Vitamin D3 metabolites-enhanced hepatic VDR-FXR binding attenuates bile acid dysregulation diarrhea in weaned piglets

Hepatic bile acid (BA) dysregulation contributes to diarrhea and intestinal injury in weaned piglets. Although the farnesoid X receptor (FXR) is a central regulator of BA homeostasis and a promising therapeutic target, its agonist chenodeoxycholic acid (CDCA) may exacerbate diarrhea and gut damage, underscoring the need for safer FXR-targeting strategies. In this study, we identify ileal accumulation of 7-ketoLCA, which correlates with enterohepatic pathology, in naturally diarrheic piglets using BA metabolomics.
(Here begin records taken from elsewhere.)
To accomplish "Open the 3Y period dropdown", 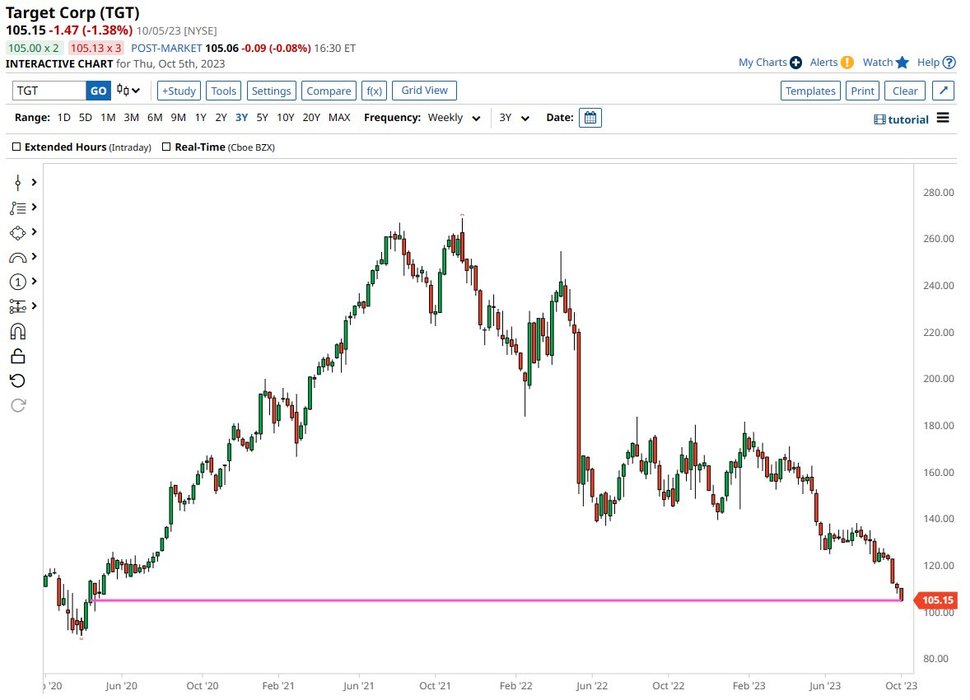I will [514, 118].
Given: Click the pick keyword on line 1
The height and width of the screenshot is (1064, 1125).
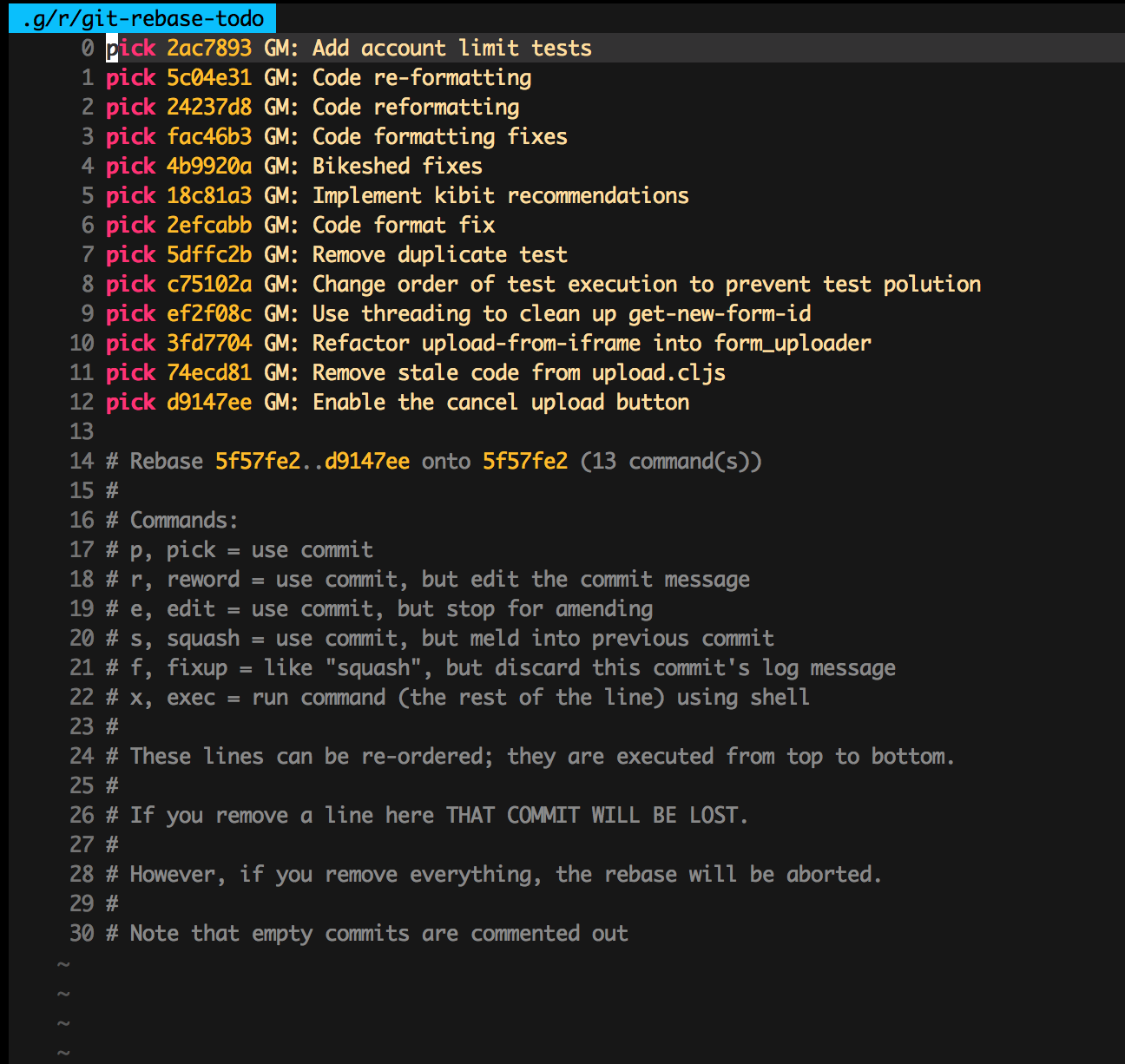Looking at the screenshot, I should pos(130,78).
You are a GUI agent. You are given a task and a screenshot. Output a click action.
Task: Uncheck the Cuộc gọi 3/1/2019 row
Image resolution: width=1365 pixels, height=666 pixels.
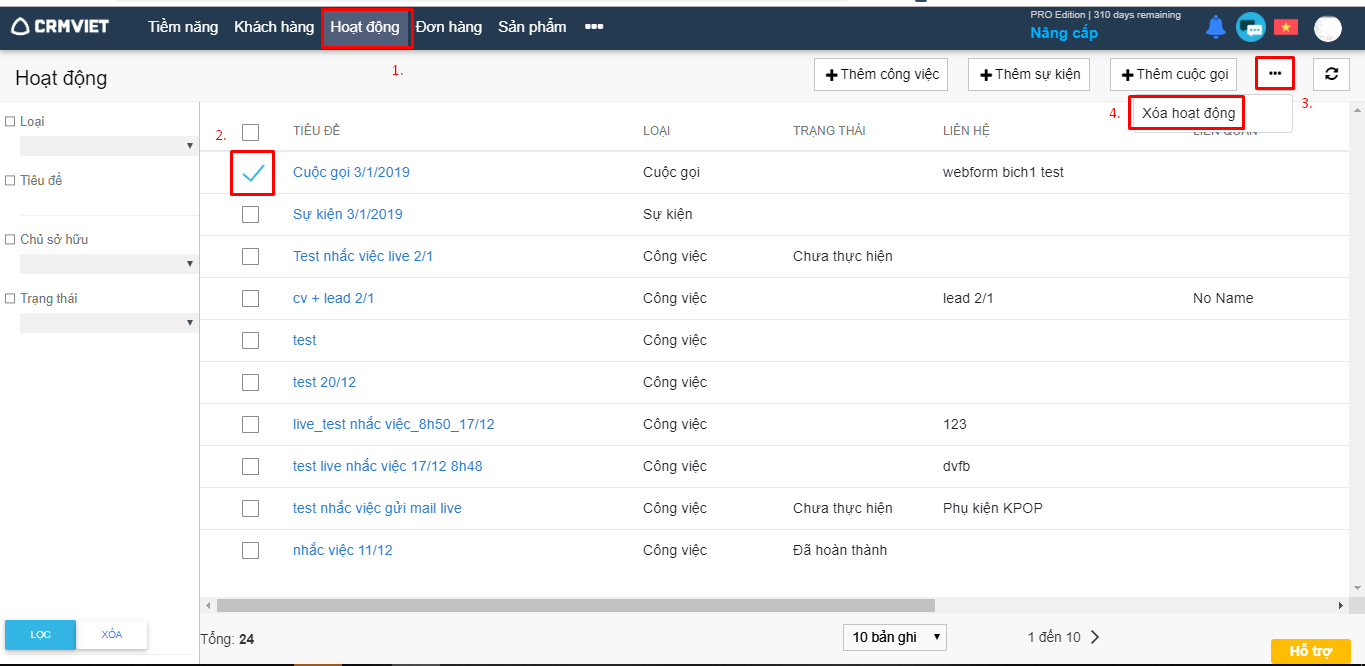(252, 173)
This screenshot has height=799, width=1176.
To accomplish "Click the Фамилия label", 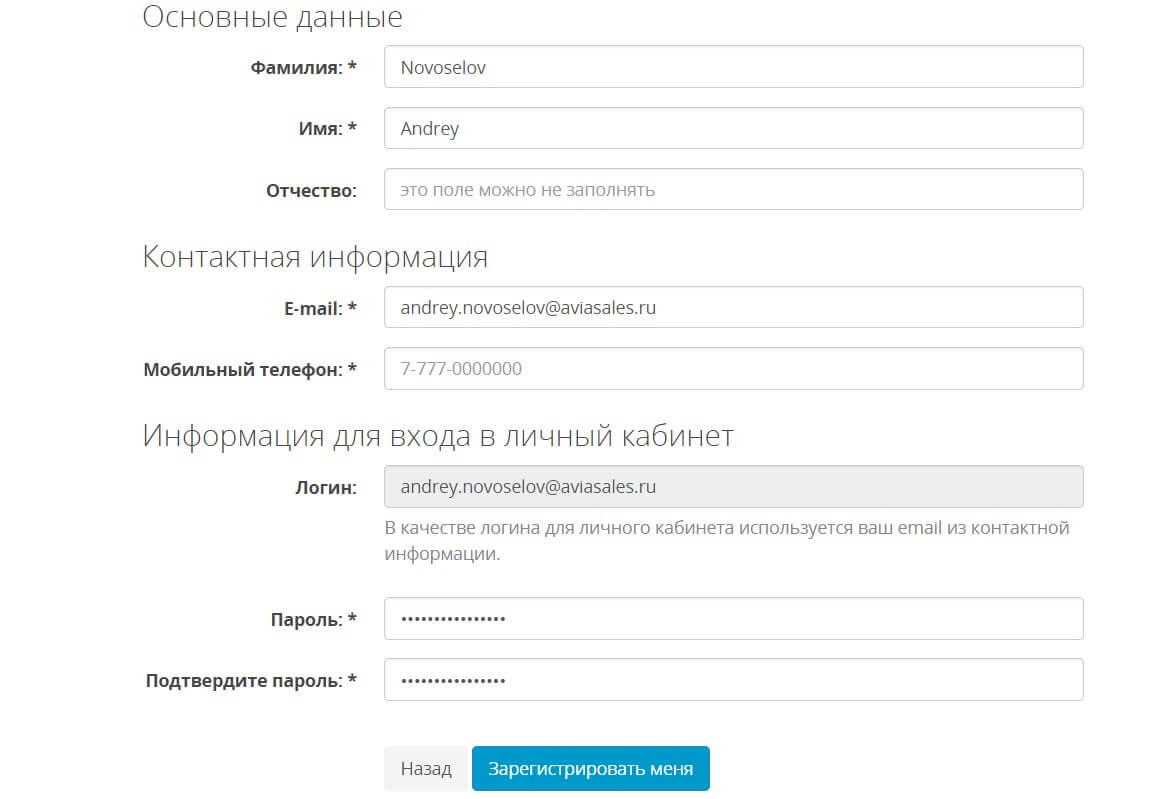I will [x=303, y=68].
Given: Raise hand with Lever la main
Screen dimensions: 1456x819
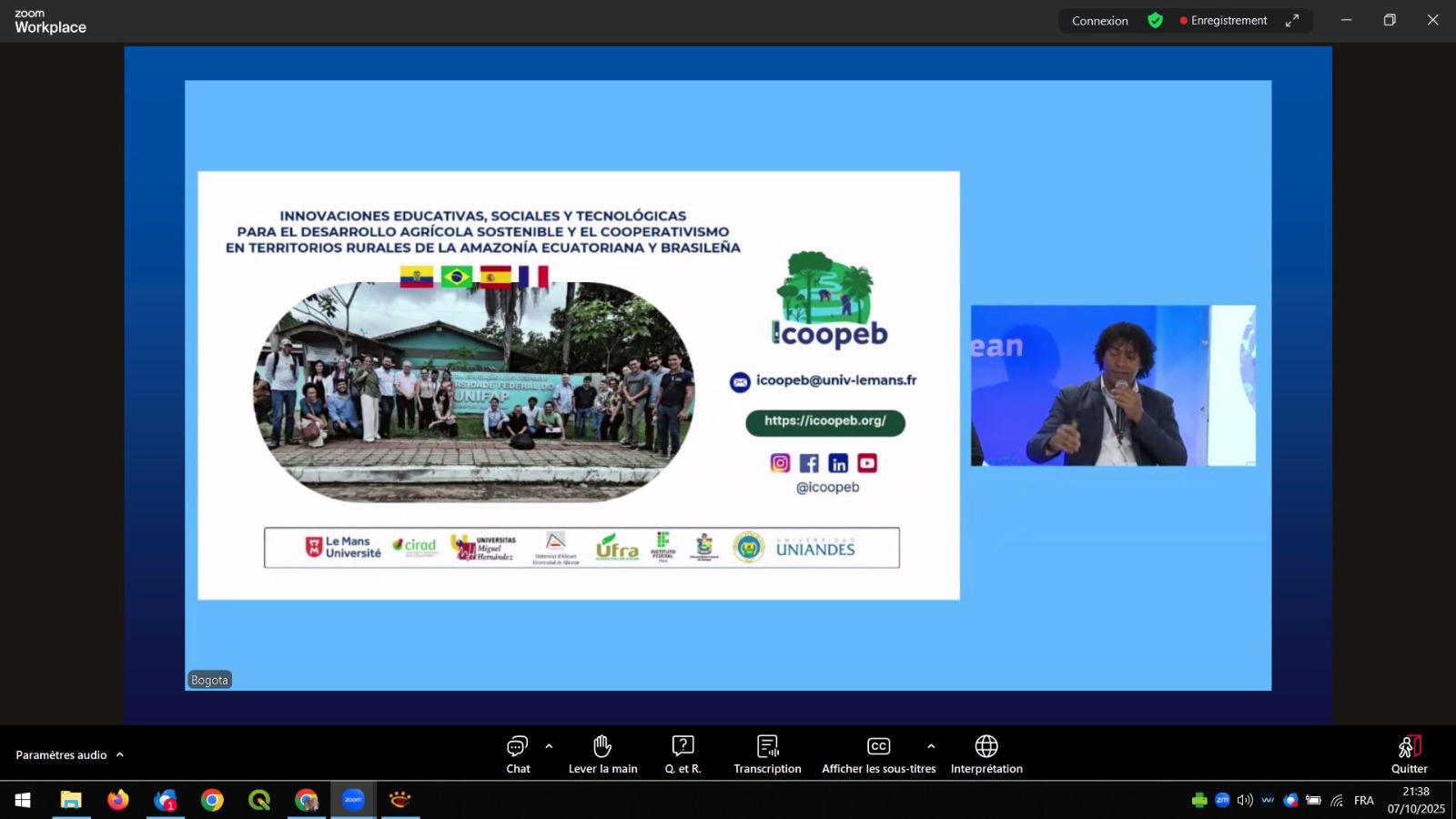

Mouse oral gavage experiments confirm the direct pathogenic role of 7-ketoLCA. Mechanistically, utilizing AlphaFold3 prediction and Co-IP assays reveal a novel interaction between FXR and the vitamin D receptor (VDR) in porcine liver samples and TNF-a-stimulated AML12 hepatocytes. Dietary vitamin D3 metabolites alleviate diarrhea, reduce ileal 7-ketoLCA, and enhance intestinal barrier integrity in diarrheic piglets. Further analysis demonstrates that vitamin D3 metabolites enhance VDR-FXR binding, thereby potentiating FXR transactivity, which downregulates BA synthesis genes CYP7A1/CYP8B1 and upregulates export transporters BSEP/MRP2, ultimately restoring BA homeostasis and attenuating inflammation injury. These findings reveal a novel mechanism of BA regulation through VDR-FXR interaction and support vitamin D3 metabolites as a safe nutritional strategy against piglet diarrhea.